Glenn Falcone, owner of Gatsby’s Landing in Roslyn, is waiting on the delivery of what he called “Hollywood dining booths,” customized to match his décor. “They’re almost like an oval, and they’re more enclosed for everyone,” he said. A few can accommodate 8 to 10 people, he added, and together, they will seat 34 people in all — a significant slice of the 52 indoor seats Gatsby’s will have inside at half capacity. “I’m also waiting on a quote for partitions,” Falcone said, that will be made of acrylic.
At Nicky’s, a front window will be replaced this week with a sliding garage door and window counter, which will let more open air into the restaurant — perhaps putting nervous customers at ease, Offermann said — and dramatically change the facade of the restaurant.
“[Rules] are changing every day, and it’s been hard to figure out, and this will make the most of the front of the restaurant,” Offermann said. Just two weeks ago, she and her husband added outdoor seating for the first time in the 15 years they’ve owned the restaurant, and those tables will stay. “People love to eat outside. That’s one thing we’ve learned.”
Wear a mask at all times, except perhaps when sitting at your table.
Many rules that debuted during Phase 2 will not change in Phase 3, and wearing masks is one of them. Guests are required to have one on at all times on a restaurant’s premises, except when sitting at a table.
“Everything is a new normal, and having to police [masks] — that’s something that’s taken a lot of patience,” said Falcone of Gatsby’s Landing. “Some people want to do the right thing and be responsible. Other people are like, ‘no, I don’t want to wear a mask.’ We’re trying to be hospitable, and they’re being irresponsible, so that’s a little a tug of war right now.”
Continue to tip generously.
Over these rocky last few months, we’ve all learned about the thin margins restaurants operate on during even the best of times. For the foreseeable future, they’ll be operating at vastly reduced capacity. Add in those extra expenses — some Hollywood booths here, a new garage door there, outside storage for tables and chairs — and the financial picture is a tricky one.

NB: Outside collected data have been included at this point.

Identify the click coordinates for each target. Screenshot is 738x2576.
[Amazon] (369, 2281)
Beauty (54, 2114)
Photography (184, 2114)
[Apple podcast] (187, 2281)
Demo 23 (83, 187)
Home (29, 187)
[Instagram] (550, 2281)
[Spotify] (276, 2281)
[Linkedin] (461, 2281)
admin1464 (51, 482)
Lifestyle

If you’re going to dine out, keep the tip jars full.
Restaurant owners know everyone has a different comfort level, so be open about yours. (And if you're nervous, takeout is still a great bet).
Not everyone is going to be comfortable heading back inside to dine, and restaurant owners get that. “I feel like people are a little bit nervous about being indoors,” said D’Anna of Stresa. He had some words of reassurance: All menus at Stresa are now digital, so customers can scan a QR code to order from an online menu. “You also have the choice to get a disposable paper menu, which we will throw away.”

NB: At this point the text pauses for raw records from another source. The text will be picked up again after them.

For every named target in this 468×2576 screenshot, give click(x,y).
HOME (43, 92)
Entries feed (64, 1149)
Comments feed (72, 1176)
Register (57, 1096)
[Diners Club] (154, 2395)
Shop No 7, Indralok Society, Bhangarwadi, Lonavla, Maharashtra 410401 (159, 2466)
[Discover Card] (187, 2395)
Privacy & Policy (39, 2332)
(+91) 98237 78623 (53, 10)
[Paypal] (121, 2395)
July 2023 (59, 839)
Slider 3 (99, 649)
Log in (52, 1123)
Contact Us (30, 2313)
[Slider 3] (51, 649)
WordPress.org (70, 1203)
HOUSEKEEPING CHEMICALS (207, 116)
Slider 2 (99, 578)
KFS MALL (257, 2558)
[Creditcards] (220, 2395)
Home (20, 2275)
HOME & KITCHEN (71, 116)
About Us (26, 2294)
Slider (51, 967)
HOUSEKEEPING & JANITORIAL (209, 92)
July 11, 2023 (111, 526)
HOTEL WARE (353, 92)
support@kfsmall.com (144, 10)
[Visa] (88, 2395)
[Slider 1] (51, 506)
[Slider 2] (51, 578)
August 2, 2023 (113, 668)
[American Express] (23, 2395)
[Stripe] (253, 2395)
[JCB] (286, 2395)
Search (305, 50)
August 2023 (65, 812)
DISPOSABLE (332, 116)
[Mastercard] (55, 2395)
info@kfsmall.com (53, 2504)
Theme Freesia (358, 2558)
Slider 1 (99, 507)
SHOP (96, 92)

Staff will continue to be in masks and gloves everywhere — “even where its 110 degrees where they’re cooking the food,” noted Habibi — and sanitizing will be intense after each guest visit.
If those measures do not put a potential diner at ease, the tents and other imaginative indoor spaces that have cropped up from Valley Stream to Greenport are not going anywhere anytime soon, and creative takeout will continue to roll. “We’re really concentrating on the opportunity people have when opening the [takeout] package, thinking about aroma for instance, and what that triggers,” chef Stephan Bogardus of The Halyard in Greenport said in early May.
That waterfront hotel has dramatically expanded its outdoor seating and added grab-and-go items. “I think the reboot of the restaurant industry will make us focus on who we want to be, and how we go about it," he said.